There are few areas of public health for Wisconsin LGBT communities that are more complex or prompt such dramatic feelings as substance use and abuse. Surveys indicate that teens and adults in Wisconsin in general have very high rates of alcohol use and abuse in contrast to the rest of the United States.
Because the rates of alcohol use in Wisconsin are so high, LGBT people do not especially stand out from that norm. It would be almost impossible to have higher rates than the state does overall. But still, among LGBT teens in Wisconsin, there is an earlier onset of alcohol use and a greater likelihood of binge drinking. Again among teens in Wisconsin, LGBT youth report significantly higher rates of use of tobacco, cocaine, inhalants, ecstasy, and heroin.
For some LGBT people, addressing their use of substances is challenged by a limited number of culturally competent AODA providers and by a lack of insurance coverage for such services. For others, substance use is viewed as a rite of passage, a factor associated with community membership, or a method of coping with the stressors associated with homophobia. It seems that confronting their substance use and abuse feels like a personal attack for some LGBT people.
In the US bars and clubs have played a vital part in the development of LGBT communities. Even today, especially in smaller and less developed communities, the importance of bars to the LGBT community cannot be overstated. This greatly complicates the mechanisms to address substance use.

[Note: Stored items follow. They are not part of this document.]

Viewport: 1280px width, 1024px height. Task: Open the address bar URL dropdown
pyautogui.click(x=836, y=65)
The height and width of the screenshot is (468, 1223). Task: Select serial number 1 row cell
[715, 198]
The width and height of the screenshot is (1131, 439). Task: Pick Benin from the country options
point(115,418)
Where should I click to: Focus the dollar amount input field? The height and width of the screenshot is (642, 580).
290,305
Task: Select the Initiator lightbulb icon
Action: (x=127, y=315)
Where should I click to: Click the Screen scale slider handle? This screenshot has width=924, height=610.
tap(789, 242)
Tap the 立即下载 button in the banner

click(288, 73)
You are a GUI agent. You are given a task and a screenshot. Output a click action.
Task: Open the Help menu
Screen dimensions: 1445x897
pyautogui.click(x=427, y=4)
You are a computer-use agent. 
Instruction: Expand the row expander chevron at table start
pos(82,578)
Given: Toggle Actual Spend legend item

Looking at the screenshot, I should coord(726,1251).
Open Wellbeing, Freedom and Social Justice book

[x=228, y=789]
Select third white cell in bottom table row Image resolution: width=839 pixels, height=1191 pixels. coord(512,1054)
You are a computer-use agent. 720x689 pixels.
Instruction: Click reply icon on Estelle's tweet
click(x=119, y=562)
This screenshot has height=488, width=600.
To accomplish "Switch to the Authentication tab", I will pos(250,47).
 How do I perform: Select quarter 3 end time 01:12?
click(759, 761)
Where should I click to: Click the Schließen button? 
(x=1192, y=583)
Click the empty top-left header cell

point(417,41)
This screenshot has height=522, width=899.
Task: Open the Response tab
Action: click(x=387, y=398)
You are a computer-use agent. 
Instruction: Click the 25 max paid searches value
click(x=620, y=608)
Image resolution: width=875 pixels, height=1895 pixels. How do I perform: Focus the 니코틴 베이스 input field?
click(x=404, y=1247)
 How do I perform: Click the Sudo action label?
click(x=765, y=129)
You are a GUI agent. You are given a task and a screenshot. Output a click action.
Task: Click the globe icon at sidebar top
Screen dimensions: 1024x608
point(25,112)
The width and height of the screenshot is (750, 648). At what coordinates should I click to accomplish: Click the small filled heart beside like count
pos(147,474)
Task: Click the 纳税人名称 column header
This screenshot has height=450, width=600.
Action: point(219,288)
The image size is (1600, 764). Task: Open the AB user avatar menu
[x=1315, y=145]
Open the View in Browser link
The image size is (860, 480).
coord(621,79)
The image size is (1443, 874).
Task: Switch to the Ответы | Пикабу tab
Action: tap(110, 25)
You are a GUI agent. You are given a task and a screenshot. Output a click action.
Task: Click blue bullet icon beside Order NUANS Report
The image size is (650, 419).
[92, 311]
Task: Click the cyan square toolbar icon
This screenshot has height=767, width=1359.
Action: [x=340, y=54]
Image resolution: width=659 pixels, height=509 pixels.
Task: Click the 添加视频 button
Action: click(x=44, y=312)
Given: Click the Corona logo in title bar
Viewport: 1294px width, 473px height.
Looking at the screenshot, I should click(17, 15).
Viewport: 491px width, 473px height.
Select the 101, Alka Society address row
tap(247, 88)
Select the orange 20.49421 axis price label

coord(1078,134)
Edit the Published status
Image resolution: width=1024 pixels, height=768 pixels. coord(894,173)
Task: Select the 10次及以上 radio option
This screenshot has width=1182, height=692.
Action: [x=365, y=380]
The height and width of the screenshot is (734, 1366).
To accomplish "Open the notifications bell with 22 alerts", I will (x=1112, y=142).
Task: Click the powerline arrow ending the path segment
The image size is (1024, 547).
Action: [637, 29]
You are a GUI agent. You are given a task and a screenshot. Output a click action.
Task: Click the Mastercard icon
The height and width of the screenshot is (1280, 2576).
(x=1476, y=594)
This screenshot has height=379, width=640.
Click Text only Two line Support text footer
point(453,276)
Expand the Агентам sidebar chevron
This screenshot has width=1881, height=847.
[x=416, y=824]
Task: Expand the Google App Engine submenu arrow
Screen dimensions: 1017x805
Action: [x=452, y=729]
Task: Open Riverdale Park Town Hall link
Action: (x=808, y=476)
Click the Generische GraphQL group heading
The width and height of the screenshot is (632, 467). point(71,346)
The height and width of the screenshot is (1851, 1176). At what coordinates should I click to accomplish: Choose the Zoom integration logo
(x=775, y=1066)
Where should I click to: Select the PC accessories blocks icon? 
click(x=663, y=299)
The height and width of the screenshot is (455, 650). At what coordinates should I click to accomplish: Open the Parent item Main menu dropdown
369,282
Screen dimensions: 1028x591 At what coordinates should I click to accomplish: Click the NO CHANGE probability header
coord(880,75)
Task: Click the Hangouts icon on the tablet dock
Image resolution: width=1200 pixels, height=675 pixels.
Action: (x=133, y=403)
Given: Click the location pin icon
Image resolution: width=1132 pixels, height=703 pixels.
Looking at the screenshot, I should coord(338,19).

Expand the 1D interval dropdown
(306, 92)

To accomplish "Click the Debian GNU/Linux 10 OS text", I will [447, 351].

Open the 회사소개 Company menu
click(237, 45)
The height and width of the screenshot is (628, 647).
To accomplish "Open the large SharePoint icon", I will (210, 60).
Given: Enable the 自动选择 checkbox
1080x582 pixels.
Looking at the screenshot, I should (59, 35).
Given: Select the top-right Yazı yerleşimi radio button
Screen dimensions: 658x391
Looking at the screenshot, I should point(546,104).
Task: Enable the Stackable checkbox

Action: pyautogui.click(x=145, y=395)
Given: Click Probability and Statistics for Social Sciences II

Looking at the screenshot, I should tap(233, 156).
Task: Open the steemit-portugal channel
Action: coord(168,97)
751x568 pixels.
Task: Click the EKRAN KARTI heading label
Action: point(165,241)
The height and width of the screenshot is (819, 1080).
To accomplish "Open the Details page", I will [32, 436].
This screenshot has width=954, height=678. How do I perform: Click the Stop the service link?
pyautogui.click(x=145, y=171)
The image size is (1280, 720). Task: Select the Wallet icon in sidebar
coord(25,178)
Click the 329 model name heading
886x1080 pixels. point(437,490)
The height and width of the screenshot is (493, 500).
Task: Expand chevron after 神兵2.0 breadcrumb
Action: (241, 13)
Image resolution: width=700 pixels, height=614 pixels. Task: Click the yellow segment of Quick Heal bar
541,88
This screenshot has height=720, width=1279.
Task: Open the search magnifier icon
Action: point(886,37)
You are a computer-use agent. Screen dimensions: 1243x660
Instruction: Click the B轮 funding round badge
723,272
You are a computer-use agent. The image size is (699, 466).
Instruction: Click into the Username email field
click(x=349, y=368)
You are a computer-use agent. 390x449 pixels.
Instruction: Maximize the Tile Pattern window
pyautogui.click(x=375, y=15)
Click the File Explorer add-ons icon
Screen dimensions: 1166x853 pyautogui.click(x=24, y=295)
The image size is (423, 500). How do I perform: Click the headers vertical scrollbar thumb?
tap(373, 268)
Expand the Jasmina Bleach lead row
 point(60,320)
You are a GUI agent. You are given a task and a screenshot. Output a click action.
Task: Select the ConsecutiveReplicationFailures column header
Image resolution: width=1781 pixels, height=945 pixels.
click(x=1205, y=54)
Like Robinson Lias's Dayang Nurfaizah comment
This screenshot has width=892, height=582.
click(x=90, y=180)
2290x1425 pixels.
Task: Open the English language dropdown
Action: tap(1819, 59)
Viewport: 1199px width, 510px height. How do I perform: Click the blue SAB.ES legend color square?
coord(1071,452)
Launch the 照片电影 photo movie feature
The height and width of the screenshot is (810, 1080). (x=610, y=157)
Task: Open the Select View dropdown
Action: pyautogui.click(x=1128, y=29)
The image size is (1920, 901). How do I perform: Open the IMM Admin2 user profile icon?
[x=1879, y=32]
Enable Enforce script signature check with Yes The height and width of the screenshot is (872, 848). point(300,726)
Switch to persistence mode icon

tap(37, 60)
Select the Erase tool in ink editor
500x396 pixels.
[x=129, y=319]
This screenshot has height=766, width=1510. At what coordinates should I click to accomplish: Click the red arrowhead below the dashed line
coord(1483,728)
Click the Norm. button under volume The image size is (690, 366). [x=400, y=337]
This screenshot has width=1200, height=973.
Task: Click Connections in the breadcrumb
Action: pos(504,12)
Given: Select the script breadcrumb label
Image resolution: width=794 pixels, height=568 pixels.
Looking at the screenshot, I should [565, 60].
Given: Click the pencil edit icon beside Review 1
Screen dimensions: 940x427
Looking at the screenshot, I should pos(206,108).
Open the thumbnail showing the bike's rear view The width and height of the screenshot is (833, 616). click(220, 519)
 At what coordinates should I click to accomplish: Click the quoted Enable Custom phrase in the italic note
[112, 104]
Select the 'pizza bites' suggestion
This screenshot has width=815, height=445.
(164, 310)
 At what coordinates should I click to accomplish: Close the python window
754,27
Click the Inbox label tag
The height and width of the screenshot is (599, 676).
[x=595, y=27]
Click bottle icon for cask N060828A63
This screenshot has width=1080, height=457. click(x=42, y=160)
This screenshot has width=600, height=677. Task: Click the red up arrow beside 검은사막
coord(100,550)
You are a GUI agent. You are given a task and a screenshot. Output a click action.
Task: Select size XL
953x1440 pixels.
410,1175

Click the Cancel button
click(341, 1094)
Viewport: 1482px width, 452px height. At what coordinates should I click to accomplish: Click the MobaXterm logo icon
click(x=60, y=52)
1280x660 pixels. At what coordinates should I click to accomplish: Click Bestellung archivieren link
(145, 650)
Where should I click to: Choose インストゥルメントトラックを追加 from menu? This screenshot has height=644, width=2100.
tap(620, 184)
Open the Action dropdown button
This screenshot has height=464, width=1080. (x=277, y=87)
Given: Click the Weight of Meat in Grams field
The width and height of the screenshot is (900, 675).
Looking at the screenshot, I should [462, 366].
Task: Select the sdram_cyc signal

For adults in Wisconsin, substance abuse prevention is likely currently best served by providing safe zones or healthy venues where alcohol and other drug use is not encouraged. Information about tobacco and other drug use, corporate targeting of LGBT people, and the lack of healthy venues also hold some promise for prevention and responsible use.
For LGBT youth, there are a few evidence-based approaches to prevent alcohol abuse and tobacco use. Clear information, refusal skills, peer supports, and fun alternatives all play a part in eliminating the dangerous health disparities in substance use that limit the length and quality of our lives.